1 9 7 5 (UK)
7 x 30 minute episodes
Out of the sky falls a youth, not of this place or time – “part angel, part waif” – a youth with powers he can neither control nor understand.
He has a specific purpose in minds but finds himself in the wrong time. He expected to arrive “after the chaos”, a period in which he clearly expects to be recognised. Instead, he has taken shape during “the decline”.
Now he seeks the ‘Juganet’, a circle and machine that can transport him to the desired time and location.
This mysterious visitor, “Sky” (17-year old Bristol-born Marc Harrison) and his attempts to rejoin his own time and dimension – and the three West Country teenagers who discover him and set out to help: Jane (Cherrald Butterfield); Roy (Richard Speight); and Arby (Stuart Lock) – provided the unusual background for this intriguing seven-week HTV series.
Whatever catastrophe is set to occur, Sky has no intention of preventing it. “In your terms, I am to be a god,” he tells the kids.
The icy indifference he displays to events on contemporary Earth and the wellbeing of those trying to help him is also unsettling. “Your problems do not concern me,” he dispassionately informs Arby.

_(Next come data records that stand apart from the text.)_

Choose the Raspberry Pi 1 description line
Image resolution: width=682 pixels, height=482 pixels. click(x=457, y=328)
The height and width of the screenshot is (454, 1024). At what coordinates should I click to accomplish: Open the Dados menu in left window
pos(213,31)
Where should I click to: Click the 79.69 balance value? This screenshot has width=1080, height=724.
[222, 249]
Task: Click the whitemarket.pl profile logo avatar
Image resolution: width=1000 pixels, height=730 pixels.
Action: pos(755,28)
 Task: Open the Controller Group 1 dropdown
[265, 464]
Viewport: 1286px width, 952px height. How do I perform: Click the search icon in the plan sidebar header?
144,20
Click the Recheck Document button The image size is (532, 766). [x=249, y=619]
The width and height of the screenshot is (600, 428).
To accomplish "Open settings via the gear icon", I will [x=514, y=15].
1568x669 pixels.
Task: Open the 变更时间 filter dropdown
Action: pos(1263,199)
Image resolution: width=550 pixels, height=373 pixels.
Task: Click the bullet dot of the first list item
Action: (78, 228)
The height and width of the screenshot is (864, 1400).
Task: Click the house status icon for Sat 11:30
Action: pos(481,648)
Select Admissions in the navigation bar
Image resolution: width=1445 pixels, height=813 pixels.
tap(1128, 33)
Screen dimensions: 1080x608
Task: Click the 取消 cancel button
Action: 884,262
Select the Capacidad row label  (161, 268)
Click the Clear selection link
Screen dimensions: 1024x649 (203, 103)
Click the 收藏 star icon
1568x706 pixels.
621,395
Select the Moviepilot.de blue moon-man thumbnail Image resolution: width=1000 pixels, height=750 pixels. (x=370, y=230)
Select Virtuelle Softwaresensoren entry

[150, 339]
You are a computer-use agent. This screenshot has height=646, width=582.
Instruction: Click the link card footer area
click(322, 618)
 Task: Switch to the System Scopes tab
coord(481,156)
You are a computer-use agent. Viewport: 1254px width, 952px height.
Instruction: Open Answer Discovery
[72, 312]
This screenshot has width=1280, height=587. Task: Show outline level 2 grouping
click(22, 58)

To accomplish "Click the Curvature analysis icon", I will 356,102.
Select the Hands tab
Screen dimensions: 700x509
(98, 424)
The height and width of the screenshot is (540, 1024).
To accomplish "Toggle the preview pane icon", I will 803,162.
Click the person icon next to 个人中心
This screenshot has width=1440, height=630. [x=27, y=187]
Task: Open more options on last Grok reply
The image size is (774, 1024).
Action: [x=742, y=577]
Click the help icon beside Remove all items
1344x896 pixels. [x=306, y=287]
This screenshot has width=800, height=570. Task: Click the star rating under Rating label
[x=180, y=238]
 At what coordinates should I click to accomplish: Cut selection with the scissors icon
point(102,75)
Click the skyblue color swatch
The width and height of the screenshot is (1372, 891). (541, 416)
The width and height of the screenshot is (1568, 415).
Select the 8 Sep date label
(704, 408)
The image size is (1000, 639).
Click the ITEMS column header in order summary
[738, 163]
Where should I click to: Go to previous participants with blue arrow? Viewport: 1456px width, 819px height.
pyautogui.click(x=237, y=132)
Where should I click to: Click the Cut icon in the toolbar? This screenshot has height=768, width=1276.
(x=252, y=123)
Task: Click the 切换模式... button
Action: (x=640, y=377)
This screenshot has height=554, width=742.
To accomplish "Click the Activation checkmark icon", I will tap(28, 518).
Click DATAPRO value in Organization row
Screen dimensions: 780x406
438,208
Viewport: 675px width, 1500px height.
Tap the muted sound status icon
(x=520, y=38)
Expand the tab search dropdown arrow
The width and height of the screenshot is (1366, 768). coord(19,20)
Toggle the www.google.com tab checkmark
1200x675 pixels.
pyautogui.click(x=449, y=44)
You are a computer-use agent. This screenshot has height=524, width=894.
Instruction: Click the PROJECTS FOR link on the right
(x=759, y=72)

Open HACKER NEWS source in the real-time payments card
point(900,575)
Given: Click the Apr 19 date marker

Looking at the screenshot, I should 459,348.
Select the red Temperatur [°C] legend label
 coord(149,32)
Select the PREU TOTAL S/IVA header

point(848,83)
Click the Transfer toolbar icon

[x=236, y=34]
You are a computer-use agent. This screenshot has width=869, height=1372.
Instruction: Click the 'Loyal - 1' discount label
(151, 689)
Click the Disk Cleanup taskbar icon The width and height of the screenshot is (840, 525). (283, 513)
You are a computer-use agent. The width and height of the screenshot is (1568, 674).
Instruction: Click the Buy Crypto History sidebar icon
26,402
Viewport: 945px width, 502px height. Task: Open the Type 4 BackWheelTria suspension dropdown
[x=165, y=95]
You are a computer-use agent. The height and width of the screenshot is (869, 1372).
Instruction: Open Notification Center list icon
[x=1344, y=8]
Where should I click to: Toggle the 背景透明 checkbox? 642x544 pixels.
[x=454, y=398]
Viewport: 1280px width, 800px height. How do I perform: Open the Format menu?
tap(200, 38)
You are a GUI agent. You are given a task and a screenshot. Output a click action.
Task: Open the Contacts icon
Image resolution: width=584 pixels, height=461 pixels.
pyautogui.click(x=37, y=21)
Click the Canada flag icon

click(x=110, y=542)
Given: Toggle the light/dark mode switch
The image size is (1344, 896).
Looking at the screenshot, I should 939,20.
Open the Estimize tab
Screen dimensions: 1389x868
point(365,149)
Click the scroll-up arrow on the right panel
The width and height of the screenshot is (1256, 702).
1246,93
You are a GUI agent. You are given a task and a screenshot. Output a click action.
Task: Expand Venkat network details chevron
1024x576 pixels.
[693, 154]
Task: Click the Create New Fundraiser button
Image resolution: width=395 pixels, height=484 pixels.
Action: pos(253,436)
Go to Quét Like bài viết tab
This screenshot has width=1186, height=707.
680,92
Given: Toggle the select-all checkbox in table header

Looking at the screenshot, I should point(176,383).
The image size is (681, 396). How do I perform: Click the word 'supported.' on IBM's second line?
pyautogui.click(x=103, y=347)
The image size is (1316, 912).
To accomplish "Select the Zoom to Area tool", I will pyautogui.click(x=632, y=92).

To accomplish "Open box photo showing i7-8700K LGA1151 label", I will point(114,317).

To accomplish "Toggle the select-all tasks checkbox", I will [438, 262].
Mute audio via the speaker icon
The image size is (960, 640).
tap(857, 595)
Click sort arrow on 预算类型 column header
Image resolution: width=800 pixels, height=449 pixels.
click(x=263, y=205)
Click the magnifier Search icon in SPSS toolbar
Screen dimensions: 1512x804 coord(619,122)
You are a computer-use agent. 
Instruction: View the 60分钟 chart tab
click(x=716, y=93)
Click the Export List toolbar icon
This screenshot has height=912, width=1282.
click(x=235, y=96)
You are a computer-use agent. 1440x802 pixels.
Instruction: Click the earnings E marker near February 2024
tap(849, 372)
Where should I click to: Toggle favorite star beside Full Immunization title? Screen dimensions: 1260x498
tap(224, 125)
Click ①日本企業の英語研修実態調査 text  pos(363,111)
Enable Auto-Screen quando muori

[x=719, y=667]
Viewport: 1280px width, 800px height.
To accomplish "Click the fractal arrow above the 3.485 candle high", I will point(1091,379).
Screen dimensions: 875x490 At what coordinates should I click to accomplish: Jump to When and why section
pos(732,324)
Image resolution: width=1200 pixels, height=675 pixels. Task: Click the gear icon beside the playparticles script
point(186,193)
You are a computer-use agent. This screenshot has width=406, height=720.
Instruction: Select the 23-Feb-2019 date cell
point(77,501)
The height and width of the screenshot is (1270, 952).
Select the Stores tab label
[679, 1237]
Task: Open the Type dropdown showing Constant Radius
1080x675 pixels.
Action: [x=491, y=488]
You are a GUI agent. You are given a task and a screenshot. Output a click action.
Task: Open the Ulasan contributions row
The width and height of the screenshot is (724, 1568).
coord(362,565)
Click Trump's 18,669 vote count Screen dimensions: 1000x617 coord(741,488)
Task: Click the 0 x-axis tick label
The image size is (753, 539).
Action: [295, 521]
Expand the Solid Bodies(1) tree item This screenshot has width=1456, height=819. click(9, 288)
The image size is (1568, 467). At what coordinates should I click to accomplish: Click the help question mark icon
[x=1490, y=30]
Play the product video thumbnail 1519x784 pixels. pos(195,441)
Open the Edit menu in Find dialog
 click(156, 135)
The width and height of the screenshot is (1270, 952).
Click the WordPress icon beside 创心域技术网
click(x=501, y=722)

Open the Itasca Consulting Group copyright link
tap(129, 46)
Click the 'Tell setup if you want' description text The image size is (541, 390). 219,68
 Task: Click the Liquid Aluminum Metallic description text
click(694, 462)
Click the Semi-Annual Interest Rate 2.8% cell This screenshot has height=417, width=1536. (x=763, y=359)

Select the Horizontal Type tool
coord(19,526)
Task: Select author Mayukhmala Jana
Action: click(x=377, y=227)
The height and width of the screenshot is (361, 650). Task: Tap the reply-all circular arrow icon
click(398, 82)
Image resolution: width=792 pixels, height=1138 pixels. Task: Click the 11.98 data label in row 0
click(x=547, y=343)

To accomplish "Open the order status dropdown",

As a result, Sky’s agenda and motives are never above suspicion, making him more anti-hero than hero.
As soon as Sky arrives on Earth he is attacked by nature. “The animus of the organism . . . all natural organisms reject that which is foreign to them,” he informs Arby. These attacks increase in strength until a physical manifestation takes place and Goodchild (Robert Eddison) is created from the wind and the leaves as a sinister spirit figure with the ability to materialise and dematerialise at will.
The presence of a second ambivalent figure furthers the tension in the drama.
Arby ultimately finds himself transported with Sky to the time following the chaos, where he discovers a tribe of telepaths who have learned to live at one with nature.
Arby cannot understand where his people went wrong.
Sky philosophically tells him, “You do not reach the stars with rockets anymore than you invent radio by shouting at the sky. You believe in machines and that is not the way”. Following the chaos, man has learned to exist without the machines that destroy the equanimity man should have with the Earth.
Now that mankind has learned to respect nature, Sky has arrived to guide the race towards the next stage in its evolution, explaining “It is the destiny of all intelligent beings to stand outside space and time.”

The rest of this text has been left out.